Los incentivos brindados por el ordenamiento jurídico al inversionista revisten de una vital importancia, pudiendo generarse incluso una ventaja competitiva para un país con base en estos.

El Órgano Ejecutivo ha presentado iniciativas de una serie de incentivos a aquellos que deseen invertir en El Salvador. Entre las propuestas se encuentra el anteproyecto de Ley de Estabilidad Jurídica para las Inversiones, cuyo objeto primordial es la implementación de Contratos de Estabilidad Jurídica que ofrezcan garantías establecidas en el referido proyecto.

Los sujetos de aplicación son las personas jurídicas nacionales o extranjeras que realicen nuevas inversiones o amplíen las existentes para desarrollar proyectos en aeronáutica, agricultura, acuicultura, electrónica, energía, infraestructura estratégica, logística, servicios de salud y empresariales a distancia, turismo, telecomunicaciones y manufactura diversa; y cuya inversión en activos fijos sea de por lo menos 9,200 salarios mínimos de la industria (poco más de $2 millones) a ejecutarse en tres años.

Cuando la inversión supere los 46,100 salarios mínimos (más de $10 millones), puede ampliarse el término para la ejecución de la inversión a cinco años, y ampliarse el plazo máximo no prorrogable del contrato, a 20 años. El plazo por regla general es de 10 años, salvo la excepción mencionada.

¿Qué garantiza la ley a los inversionistas? Fundamentalmente, mantener inalterables las condiciones legales que existían al momento de suscribirse el contrato en las áreas definidas previamente; es decir, estabilidad en el régimen jurídico de impuestos y exenciones en el plano nacional y municipal (salvo los impuestos indirectos y aquellos establecidos posteriormente a la firma del contrato), estabilidad de los regímenes aduaneros, estabilidad de libre transferencia al exterior de fondos provenientes de inversiones extranjeras y estabilidad de trámites migratorios para el inversionista.

Podríamos ilustrar lo anterior como una fotografía del marco jurídico plasmado en el contrato, lo cual, salvo excepciones, como la declaratoria de inconstitucionalidad de una ley, se mantendría inmutable para el beneficiario.

Otra cuestión importante es la estructura bipartita para la implementación. Existe una aprobación de alto nivel, brindada por la autoridad máxima de la Agencia de Promoción de Exportaciones e Inversiones, quien una vez cumplidos los requisitos (sector en que se realizará la inversión, monto y plazo de ejecución) debe aprobar la suscripción; posteriormente, la suscripción y posterior administración por la parte estatal correspondería al Ministerio de Economía.

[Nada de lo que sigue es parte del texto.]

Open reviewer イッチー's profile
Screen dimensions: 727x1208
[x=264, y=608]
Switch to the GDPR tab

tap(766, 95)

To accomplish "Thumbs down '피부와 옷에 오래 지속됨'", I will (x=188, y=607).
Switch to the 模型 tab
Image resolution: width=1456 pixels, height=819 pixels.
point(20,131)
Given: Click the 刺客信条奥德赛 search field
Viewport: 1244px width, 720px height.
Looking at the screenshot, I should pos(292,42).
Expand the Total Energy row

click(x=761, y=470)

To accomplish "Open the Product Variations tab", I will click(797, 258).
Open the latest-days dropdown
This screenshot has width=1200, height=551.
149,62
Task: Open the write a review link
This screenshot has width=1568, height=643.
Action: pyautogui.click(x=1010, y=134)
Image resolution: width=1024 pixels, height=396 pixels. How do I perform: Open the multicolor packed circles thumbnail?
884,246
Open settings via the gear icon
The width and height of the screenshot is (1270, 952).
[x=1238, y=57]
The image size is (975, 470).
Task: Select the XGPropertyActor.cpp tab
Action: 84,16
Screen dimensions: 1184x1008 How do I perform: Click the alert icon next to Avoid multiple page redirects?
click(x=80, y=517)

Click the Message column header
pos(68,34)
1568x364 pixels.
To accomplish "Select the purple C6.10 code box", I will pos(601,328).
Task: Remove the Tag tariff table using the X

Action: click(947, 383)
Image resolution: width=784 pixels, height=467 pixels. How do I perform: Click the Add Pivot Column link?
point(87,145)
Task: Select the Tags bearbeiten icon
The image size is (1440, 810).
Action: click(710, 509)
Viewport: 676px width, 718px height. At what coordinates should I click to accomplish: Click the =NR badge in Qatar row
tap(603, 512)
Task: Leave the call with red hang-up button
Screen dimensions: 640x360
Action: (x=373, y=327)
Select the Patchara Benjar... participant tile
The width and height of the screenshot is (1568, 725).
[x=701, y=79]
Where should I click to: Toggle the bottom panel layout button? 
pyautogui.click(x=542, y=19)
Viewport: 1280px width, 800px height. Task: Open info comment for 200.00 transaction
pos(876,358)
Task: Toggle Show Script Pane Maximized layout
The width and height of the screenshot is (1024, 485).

Este tipo de legislación es común entre países latinoamericanos con altos niveles de inversión y marcos jurídicos modernos, como Panamá, Perú y Colombia. Independientemente de otros factores que inciden directamente en la inversión, no cabe duda de que este tipo de iniciativas debería generar un impacto positivo en la economía de nuestro país.